L'héroïne s'appelle Aviva (les spécialistes auront reconnu là un ""palindrome"", puisqu'on peut lire ce nom de gauche à droite comme de droite à gauche). Aviva est encore une teenager de 12 ans, mais elle veut absolument que son rêve - devenir mère - devienne réalité. Ce sera le début de ses ennuis et d'une existence pour le moins chaotique. Le voyage se terminera, peu ou prou, là où il avait commencé.
PALINDROMES met le chroniqueur mal à l'aise. S'il tente d'évoquer quelques-uns des point forts du récit, il sera alors obligé de dévoiler le mécanisme subtil de la narration, privant le spectateur de l'effet de surprise, qui est ici un élément important. Et s'il essaie d'émettre quelques considérations plus générales sur cet exercice de style, le spectateur risque de rester sur sa faim, privé du support narratif nécessaire...
PALINDROMES, c'est d'abord un film touche-à-tout, une sorte de conte qui, en plusieurs chapitres distincts, parle de l'Amérique d'aujourd'hui, celle qui vit loin des villes, le long des grandes routes et des paysages anonymes. Un film qui parle un peu de tout, de la famille, des parents (ni trop bêtes, ni trop méchants), de l'adolescence, de la recherche de l'amour, et qui aborde rapidement quelques problèmes comme l'avortement, l'angélisme religieux, la justice, la pédophilie...

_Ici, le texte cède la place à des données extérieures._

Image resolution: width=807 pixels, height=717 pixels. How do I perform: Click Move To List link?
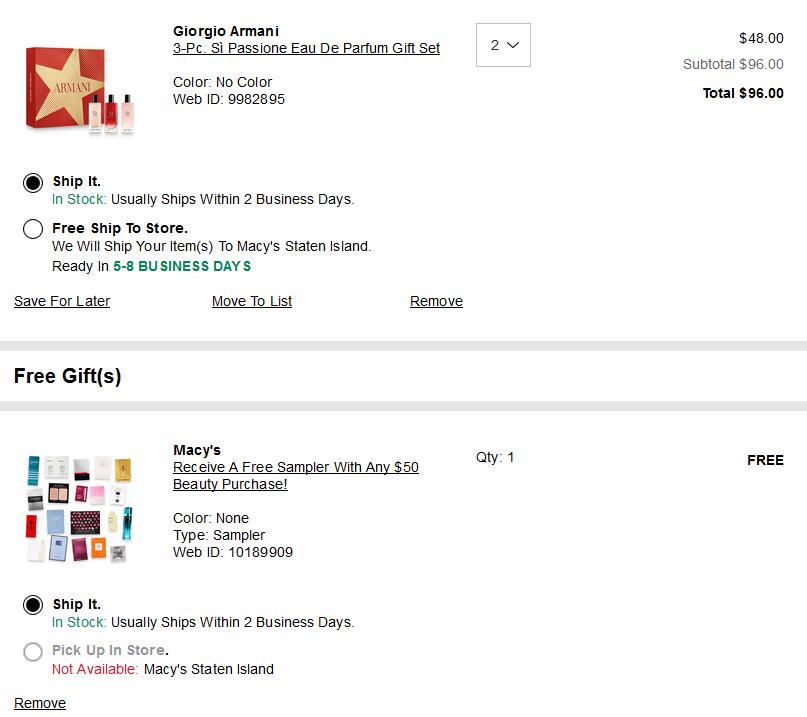click(x=252, y=301)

PALINDROMES, ce sont aussi les aventures d'Aviva, mal barrée dans la vie, fugueuse, recueillie, abandonnée, violée, mêlée à un meurtre. Cette vie, Todd Solondz la décrit sur le ton d'une comédie amère, souvent sordide, parfois pathétique aussi. D'un chapitre à l'autre l'héroïne - on le découvrira assez vite - sera interprétée par des comédiennes différentes (et même par un jeune comédien!), comme pour laisser entendre qu'Aviva est un personnage interchangeable, qu'il nous concerne tous, que chacun pourrait s'y reconnaître...
Ce qui gêne pourtant dans le dernier film de Todd Solondz, ce n'est pas tellement la forme (on se fait à cette modification constante du personnage) que la tonalité générale, empreinte d'un pessimisme foncier: rien ne peut nous changer, dit le cinéaste, rien ne viendra améliorer l'ordinaire, l'individu peut se lire de gauche à droite comme de droite à gauche: ""Quoi qu'il arrive, dit la mère d'Aviva à sa fille, tu seras toujours toi-même"".
Misanthropie aiguë? Scepticisme profond? Il n'y a ni bons ni méchants autour de soi, semble dire le réalisateur. On lui donnera peut-être quittance de cette remarque à l'heure où le cinéma américain a tendance à partager le monde en deux. Mais le message est un peu court et ce film singulier s'en irait plutôt - malgré son originalité narrative - en eau de boudin."